Furthermore, designers wish to view the furniture from any one of many perspectives, potentially even an augmented reality (AR) perspective allowing full range of movement around an object. Providing only a front view or even a perspective view or both is insufficient. The designer may wish to see it from any number of perspectives or many perspectives before making a decision on a given design. So, the resulting need of images 360 degrees around a piece in addition to all of the permutations on design and fabric result in an untenable amount of data for storage and transmission. One option is to rely upon three-dimensional rendering in real time, but that requires substantial processing power, is difficult to cause the furnishings to appear photorealistic on all but the best computing devices, and it is difficult to scale such a process while responding to potentially hundreds or thousands of web requests at once in real time.

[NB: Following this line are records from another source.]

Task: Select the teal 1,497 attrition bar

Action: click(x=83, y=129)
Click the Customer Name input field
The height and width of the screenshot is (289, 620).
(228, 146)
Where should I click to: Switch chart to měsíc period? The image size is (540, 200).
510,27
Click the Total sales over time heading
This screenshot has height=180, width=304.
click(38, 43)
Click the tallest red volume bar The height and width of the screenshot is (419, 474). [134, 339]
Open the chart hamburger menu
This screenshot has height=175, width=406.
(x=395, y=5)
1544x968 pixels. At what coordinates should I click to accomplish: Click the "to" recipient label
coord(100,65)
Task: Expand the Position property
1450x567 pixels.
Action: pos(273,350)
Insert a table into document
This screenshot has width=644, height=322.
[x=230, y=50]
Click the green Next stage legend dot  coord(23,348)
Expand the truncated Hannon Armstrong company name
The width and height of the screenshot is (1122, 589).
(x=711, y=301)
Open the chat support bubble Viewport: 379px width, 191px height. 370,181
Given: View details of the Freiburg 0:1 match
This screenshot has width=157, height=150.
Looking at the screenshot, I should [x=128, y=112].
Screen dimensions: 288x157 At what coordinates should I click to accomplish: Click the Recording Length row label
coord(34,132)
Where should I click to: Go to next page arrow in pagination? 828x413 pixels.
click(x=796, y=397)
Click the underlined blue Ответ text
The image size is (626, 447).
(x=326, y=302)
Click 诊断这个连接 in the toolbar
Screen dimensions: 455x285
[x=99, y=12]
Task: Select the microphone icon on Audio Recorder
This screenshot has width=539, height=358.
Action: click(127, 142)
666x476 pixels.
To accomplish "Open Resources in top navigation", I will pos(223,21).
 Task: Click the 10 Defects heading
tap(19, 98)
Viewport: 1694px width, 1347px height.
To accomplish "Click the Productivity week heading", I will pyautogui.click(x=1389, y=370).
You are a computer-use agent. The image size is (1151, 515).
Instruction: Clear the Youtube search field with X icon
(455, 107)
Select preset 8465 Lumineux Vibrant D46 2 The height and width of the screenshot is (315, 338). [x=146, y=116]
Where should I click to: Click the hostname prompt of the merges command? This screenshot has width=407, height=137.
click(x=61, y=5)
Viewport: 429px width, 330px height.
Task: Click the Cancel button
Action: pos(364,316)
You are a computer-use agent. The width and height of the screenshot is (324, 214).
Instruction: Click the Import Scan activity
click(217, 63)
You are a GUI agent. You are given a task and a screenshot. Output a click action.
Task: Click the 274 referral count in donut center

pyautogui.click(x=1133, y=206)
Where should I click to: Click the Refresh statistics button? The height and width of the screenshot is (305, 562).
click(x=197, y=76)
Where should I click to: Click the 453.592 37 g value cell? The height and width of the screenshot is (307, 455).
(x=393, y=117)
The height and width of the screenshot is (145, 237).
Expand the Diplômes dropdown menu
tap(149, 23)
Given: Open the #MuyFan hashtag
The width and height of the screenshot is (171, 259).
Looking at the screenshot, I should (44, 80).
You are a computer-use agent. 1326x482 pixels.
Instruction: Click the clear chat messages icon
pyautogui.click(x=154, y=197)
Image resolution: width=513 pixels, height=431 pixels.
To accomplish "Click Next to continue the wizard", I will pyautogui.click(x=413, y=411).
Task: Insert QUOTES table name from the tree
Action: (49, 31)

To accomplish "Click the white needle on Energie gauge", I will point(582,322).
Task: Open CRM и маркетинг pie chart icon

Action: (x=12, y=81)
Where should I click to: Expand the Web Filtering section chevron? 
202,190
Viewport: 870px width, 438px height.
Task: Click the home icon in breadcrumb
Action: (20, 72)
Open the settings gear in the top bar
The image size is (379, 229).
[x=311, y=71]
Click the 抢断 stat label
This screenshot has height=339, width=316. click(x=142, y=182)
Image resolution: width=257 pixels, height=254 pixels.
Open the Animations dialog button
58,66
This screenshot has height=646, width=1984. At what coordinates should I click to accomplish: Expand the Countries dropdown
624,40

In addition, simply transmitting a three-dimensional model and associated textures is time-consuming because they are larger than typical two-dimensional images used in most web browsing. The web browsing experience then bogs down and becomes unenjoyable or impossible for a consumer. As most sellers know, any impediment to a sale (such as slow responsiveness of a website) is a bad thing.
The foregoing example is made with respect to furniture because it is one example that is familiar to the patentee and in which the patentee's technology has been effective at resolving difficult problems. However, other situations exist in which complex geometry and high-quality textures meet with a need for delivery of multiple perspectives on the object. Automotive purchases, especially high-end automotive, custom clothing, architecture, and other industries can rely upon similar functionality as discussed herein to some similar, if not identical, problems.

DESCRIPTION OF THE DRAWINGS

The patent application file contains at least one drawing to be executed in color. Copies of this patent application publication with color drawings will be provided by the Office upon request and payment of the necessary fee.

FIG. 1 is an overview of a system for efficient storage, real-time rendering, and delivery of complex geometric models and textures over the internet.

FIG. 2 is a block diagram of an exemplary computing device.

FIG. 3 is a functional block diagram of a system for efficient storage, real-time rendering, and delivery of complex geometric models and textures over the internet.

FIG. 4 is an example three-dimensional model of an object presented in wireframe.

FIG. 5 is an example three-dimensional model with the wireframes interconnected by triangles.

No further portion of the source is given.